> **Task**
Copy out all lines in the data below containing the string "computer".

Start of Source material

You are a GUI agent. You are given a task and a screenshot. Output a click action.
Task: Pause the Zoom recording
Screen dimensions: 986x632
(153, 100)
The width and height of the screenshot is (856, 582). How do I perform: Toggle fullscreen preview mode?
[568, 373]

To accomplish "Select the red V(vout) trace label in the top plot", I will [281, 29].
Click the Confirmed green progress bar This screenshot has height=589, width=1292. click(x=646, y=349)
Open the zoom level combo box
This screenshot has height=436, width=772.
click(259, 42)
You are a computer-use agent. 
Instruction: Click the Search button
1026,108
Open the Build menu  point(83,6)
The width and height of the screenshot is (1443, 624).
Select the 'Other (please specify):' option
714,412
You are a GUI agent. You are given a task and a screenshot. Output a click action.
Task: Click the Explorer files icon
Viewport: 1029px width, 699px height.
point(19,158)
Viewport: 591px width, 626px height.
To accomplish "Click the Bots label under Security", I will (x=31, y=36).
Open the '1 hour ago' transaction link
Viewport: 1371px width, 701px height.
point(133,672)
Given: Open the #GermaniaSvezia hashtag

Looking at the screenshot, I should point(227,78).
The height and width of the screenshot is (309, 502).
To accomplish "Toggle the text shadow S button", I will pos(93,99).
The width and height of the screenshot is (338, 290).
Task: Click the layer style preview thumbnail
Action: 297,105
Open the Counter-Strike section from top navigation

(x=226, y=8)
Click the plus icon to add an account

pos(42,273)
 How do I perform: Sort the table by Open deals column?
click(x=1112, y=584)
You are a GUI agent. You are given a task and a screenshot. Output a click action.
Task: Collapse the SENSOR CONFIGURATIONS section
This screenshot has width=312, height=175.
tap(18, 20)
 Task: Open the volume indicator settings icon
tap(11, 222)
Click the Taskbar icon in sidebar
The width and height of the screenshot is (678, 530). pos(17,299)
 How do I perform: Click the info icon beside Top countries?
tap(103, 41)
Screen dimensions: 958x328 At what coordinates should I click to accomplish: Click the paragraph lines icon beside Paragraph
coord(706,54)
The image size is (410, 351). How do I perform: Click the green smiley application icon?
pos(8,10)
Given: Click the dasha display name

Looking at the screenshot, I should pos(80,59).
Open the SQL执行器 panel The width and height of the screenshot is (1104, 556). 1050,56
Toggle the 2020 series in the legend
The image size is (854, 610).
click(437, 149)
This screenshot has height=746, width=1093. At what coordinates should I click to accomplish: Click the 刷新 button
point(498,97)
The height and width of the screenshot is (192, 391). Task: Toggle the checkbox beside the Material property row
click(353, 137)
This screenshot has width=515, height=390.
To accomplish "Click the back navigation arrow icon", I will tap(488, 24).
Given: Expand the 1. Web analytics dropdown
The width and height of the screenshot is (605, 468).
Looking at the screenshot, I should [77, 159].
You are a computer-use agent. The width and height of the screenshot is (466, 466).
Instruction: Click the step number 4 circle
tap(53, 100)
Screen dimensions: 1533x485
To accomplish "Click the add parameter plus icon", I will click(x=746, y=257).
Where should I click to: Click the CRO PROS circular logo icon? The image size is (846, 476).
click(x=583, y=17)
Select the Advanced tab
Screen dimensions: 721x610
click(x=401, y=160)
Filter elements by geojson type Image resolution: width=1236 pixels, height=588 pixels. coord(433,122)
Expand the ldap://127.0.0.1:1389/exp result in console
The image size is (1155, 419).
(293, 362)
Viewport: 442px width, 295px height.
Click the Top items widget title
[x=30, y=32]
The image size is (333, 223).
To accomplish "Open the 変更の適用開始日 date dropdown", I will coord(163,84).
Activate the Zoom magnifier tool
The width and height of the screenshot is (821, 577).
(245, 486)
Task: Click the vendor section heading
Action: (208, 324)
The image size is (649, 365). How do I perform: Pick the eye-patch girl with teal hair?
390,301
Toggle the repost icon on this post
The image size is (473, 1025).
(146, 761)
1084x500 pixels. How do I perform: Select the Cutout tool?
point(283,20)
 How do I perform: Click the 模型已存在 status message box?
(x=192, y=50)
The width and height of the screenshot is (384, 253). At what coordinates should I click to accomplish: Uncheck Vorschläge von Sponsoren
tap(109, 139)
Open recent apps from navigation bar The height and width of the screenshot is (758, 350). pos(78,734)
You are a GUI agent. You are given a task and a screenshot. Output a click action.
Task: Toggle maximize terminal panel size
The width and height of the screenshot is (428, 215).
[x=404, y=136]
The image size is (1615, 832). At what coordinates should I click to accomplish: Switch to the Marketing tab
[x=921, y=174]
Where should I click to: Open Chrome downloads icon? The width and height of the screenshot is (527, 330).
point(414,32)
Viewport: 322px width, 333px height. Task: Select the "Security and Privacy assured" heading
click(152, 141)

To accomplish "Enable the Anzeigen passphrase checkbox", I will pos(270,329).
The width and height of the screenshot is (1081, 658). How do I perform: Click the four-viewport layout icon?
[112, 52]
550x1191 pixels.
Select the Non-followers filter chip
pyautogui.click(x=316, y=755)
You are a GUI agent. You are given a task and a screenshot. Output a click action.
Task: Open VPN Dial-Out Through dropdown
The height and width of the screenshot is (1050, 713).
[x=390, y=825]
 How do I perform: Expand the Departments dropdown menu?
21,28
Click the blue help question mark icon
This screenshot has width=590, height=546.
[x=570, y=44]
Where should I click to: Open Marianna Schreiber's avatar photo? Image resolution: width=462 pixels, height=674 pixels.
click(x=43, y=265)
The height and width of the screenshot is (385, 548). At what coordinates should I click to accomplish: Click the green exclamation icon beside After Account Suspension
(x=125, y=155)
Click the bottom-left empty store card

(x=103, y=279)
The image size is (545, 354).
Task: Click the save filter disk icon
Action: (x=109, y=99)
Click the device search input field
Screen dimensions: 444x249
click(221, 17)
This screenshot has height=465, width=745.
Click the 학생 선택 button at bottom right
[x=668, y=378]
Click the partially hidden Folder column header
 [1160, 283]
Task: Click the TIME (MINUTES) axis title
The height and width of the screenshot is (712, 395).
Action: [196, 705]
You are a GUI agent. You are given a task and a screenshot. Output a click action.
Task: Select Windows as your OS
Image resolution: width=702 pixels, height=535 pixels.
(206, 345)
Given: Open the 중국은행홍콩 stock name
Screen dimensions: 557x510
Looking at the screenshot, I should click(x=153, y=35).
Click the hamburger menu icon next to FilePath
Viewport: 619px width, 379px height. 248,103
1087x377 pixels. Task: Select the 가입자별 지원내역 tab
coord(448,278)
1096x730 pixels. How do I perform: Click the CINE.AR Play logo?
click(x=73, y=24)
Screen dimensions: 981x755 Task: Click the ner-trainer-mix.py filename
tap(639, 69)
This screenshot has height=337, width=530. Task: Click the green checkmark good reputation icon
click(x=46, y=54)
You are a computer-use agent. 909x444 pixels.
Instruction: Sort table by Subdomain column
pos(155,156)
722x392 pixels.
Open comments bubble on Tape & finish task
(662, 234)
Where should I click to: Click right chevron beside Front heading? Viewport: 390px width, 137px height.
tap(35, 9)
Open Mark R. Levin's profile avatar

End of Source material

> **Answer for the task**
You are a computer-use agent. 
You are a computer-use agent. The width and height of the screenshot is (466, 466).
You are a computer-use agent. 909x444 pixels.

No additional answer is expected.